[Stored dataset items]
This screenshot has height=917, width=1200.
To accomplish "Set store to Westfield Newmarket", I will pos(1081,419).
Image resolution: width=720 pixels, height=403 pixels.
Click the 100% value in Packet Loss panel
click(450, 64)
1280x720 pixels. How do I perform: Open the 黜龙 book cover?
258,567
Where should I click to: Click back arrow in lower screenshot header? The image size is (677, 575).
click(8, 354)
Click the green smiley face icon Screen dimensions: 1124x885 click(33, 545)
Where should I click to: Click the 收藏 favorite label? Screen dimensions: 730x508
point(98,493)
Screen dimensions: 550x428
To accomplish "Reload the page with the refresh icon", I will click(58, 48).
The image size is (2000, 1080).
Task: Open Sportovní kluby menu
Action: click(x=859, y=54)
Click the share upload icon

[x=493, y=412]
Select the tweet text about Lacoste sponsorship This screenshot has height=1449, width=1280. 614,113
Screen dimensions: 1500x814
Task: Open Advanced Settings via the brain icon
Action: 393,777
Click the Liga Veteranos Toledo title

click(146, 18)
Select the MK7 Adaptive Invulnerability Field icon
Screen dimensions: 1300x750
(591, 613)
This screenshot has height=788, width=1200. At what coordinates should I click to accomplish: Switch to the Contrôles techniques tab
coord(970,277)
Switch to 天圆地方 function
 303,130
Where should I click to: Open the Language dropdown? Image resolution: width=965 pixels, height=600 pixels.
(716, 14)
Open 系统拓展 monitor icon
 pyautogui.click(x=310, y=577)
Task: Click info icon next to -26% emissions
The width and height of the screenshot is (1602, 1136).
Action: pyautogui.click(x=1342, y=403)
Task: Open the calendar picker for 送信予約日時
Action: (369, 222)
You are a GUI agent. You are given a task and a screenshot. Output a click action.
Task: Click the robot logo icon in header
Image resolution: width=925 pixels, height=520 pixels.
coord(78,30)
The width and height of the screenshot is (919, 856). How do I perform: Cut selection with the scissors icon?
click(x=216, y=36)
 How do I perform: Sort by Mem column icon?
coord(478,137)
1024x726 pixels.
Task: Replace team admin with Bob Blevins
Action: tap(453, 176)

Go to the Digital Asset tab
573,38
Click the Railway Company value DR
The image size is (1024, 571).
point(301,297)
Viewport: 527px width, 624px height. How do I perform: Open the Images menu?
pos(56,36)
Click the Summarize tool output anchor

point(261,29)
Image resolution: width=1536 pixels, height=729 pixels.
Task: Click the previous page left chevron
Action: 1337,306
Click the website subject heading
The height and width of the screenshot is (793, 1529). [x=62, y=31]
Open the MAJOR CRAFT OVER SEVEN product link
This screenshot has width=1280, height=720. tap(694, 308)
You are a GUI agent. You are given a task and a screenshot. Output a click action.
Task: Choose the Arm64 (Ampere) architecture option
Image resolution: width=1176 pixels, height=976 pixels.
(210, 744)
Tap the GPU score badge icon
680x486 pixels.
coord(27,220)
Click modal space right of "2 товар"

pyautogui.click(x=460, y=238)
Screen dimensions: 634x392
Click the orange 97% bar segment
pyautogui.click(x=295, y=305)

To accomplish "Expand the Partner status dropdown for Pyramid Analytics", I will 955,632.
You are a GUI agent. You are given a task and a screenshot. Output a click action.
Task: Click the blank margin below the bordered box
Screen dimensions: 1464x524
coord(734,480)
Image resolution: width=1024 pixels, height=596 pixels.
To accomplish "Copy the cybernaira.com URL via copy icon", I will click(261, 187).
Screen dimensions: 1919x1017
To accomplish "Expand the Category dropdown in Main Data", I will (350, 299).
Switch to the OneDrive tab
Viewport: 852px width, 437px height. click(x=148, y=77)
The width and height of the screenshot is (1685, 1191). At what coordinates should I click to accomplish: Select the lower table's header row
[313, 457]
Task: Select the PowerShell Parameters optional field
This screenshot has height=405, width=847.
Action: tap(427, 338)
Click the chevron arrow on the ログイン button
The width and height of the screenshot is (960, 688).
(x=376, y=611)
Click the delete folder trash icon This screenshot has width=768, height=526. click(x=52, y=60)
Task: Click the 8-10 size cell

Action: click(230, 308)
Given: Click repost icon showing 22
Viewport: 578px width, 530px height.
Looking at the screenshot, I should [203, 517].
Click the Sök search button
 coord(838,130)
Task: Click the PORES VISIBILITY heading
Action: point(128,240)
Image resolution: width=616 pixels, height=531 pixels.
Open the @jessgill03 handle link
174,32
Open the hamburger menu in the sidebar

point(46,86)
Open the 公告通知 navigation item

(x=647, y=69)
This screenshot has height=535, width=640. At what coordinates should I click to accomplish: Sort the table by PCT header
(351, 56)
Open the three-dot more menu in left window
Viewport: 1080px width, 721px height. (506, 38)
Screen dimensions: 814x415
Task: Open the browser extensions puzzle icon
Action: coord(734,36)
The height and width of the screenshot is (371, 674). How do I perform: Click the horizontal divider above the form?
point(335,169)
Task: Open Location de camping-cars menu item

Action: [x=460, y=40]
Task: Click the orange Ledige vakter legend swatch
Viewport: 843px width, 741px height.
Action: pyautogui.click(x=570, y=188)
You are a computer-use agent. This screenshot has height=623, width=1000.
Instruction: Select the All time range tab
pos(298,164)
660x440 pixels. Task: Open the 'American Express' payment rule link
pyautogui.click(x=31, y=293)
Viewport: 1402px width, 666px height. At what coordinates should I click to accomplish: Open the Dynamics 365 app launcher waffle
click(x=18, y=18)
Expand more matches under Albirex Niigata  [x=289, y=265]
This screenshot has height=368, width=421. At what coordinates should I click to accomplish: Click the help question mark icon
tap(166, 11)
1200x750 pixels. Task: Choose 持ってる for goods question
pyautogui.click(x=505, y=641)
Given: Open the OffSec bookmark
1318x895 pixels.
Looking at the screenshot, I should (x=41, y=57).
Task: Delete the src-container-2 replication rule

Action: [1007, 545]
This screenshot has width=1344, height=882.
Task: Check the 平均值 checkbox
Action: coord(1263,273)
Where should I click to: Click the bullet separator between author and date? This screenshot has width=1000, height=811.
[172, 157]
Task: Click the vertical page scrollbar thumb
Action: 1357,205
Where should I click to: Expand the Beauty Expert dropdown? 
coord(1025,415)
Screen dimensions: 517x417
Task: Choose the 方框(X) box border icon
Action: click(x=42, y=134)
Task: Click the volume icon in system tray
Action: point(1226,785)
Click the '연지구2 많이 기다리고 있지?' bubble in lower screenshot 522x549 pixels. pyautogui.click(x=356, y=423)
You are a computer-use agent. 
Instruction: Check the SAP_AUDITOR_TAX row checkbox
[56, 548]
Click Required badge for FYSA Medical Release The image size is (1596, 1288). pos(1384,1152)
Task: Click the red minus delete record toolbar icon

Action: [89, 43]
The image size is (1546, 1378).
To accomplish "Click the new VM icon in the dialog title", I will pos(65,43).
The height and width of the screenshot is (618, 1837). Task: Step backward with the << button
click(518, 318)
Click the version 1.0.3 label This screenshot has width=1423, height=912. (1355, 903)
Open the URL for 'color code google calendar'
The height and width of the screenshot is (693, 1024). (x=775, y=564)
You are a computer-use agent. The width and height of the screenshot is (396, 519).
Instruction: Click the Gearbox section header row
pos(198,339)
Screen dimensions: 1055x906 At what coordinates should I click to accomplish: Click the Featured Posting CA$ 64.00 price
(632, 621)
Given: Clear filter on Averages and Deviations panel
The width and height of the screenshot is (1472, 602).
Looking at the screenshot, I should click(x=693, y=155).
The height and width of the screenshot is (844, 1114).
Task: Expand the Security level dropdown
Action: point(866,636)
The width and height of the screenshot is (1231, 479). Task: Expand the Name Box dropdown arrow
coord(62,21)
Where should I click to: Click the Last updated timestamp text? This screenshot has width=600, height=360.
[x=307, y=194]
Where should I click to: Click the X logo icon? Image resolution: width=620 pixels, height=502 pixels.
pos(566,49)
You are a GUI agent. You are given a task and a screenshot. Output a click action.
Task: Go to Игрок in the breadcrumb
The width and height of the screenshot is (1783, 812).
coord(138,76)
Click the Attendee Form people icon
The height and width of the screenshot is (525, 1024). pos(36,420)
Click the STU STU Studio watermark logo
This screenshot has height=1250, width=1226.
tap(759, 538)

## Work item
Set down only the lines above that fall between the line holding "The height and width of the screenshot is (618, 1837)." and the line holding "Click the version", inclusive, keeping each exact.

## Written solution
The height and width of the screenshot is (618, 1837). Task: Step backward with the << button
click(518, 318)
Click the version 1.0.3 label This screenshot has width=1423, height=912. (1355, 903)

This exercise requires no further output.